▸ **DATA EXTRACTS**
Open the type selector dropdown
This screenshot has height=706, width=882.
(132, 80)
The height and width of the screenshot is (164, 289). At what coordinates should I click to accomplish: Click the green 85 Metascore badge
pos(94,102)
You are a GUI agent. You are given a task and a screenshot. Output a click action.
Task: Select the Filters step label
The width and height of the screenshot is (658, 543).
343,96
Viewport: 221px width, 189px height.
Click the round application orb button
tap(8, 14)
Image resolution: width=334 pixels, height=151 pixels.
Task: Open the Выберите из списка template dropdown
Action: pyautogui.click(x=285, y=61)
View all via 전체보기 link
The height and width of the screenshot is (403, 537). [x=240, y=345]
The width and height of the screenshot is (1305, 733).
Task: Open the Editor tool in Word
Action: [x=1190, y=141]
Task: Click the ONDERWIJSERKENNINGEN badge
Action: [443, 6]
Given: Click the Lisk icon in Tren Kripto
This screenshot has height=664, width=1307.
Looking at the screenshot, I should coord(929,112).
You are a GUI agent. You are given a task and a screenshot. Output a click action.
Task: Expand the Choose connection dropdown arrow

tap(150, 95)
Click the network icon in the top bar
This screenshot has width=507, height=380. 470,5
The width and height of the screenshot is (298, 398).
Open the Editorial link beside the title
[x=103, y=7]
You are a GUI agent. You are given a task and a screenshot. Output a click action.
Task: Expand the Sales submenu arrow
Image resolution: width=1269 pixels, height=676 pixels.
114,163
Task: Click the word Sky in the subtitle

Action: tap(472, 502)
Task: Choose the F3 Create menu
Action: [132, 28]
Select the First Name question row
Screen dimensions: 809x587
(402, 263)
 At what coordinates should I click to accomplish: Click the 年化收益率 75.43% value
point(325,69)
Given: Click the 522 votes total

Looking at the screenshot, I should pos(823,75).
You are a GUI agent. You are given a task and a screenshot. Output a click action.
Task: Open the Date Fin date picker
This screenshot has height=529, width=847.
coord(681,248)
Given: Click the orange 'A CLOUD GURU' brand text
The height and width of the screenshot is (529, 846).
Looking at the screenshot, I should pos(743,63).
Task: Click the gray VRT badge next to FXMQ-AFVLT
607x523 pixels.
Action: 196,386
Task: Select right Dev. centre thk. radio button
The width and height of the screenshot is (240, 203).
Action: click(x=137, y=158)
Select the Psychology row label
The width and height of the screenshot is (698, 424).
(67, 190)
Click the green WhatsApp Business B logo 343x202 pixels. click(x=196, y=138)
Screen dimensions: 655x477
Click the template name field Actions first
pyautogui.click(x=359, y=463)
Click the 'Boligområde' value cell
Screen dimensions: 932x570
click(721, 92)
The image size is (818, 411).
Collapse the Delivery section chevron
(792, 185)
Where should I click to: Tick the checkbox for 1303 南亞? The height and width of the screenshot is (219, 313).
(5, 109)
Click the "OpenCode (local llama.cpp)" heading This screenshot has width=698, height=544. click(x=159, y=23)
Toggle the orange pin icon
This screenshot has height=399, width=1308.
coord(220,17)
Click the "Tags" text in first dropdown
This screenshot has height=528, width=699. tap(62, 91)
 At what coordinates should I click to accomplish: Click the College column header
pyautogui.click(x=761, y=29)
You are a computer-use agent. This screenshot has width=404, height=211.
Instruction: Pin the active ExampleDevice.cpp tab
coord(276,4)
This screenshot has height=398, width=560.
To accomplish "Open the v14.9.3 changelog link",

▸ **WORK REQUEST**
Starting at the top, retype every line of the material above exactly.

▸ **EXERCISE RESULT**
Open the type selector dropdown
This screenshot has height=706, width=882.
(132, 80)
The height and width of the screenshot is (164, 289). At what coordinates should I click to accomplish: Click the green 85 Metascore badge
pos(94,102)
You are a GUI agent. You are given a task and a screenshot. Output a click action.
Task: Select the Filters step label
The width and height of the screenshot is (658, 543).
343,96
Viewport: 221px width, 189px height.
Click the round application orb button
tap(8, 14)
Image resolution: width=334 pixels, height=151 pixels.
Task: Open the Выберите из списка template dropdown
Action: pyautogui.click(x=285, y=61)
View all via 전체보기 link
The height and width of the screenshot is (403, 537). [x=240, y=345]
The width and height of the screenshot is (1305, 733).
Task: Open the Editor tool in Word
Action: [x=1190, y=141]
Task: Click the ONDERWIJSERKENNINGEN badge
Action: [443, 6]
Given: Click the Lisk icon in Tren Kripto
This screenshot has height=664, width=1307.
Looking at the screenshot, I should coord(929,112).
You are a GUI agent. You are given a task and a screenshot. Output a click action.
Task: Expand the Choose connection dropdown arrow

tap(150, 95)
Click the network icon in the top bar
This screenshot has width=507, height=380. 470,5
The width and height of the screenshot is (298, 398).
Open the Editorial link beside the title
[x=103, y=7]
You are a GUI agent. You are given a task and a screenshot. Output a click action.
Task: Expand the Sales submenu arrow
Image resolution: width=1269 pixels, height=676 pixels.
114,163
Task: Click the word Sky in the subtitle

Action: tap(472, 502)
Task: Choose the F3 Create menu
Action: [132, 28]
Select the First Name question row
Screen dimensions: 809x587
(402, 263)
 At what coordinates should I click to accomplish: Click the 年化收益率 75.43% value
point(325,69)
Given: Click the 522 votes total

Looking at the screenshot, I should pos(823,75).
You are a GUI agent. You are given a task and a screenshot. Output a click action.
Task: Open the Date Fin date picker
This screenshot has height=529, width=847.
coord(681,248)
Given: Click the orange 'A CLOUD GURU' brand text
The height and width of the screenshot is (529, 846).
Looking at the screenshot, I should pos(743,63).
Task: Click the gray VRT badge next to FXMQ-AFVLT
607x523 pixels.
Action: 196,386
Task: Select right Dev. centre thk. radio button
The width and height of the screenshot is (240, 203).
Action: click(x=137, y=158)
Select the Psychology row label
The width and height of the screenshot is (698, 424).
(67, 190)
Click the green WhatsApp Business B logo 343x202 pixels. click(x=196, y=138)
Screen dimensions: 655x477
Click the template name field Actions first
pyautogui.click(x=359, y=463)
Click the 'Boligområde' value cell
Screen dimensions: 932x570
click(721, 92)
The image size is (818, 411).
Collapse the Delivery section chevron
(792, 185)
Where should I click to: Tick the checkbox for 1303 南亞? The height and width of the screenshot is (219, 313).
(5, 109)
Click the "OpenCode (local llama.cpp)" heading This screenshot has width=698, height=544. click(x=159, y=23)
Toggle the orange pin icon
This screenshot has height=399, width=1308.
coord(220,17)
Click the "Tags" text in first dropdown
This screenshot has height=528, width=699. tap(62, 91)
 At what coordinates should I click to accomplish: Click the College column header
pyautogui.click(x=761, y=29)
You are a computer-use agent. This screenshot has width=404, height=211.
Instruction: Pin the active ExampleDevice.cpp tab
coord(276,4)
This screenshot has height=398, width=560.
To accomplish "Open the v14.9.3 changelog link",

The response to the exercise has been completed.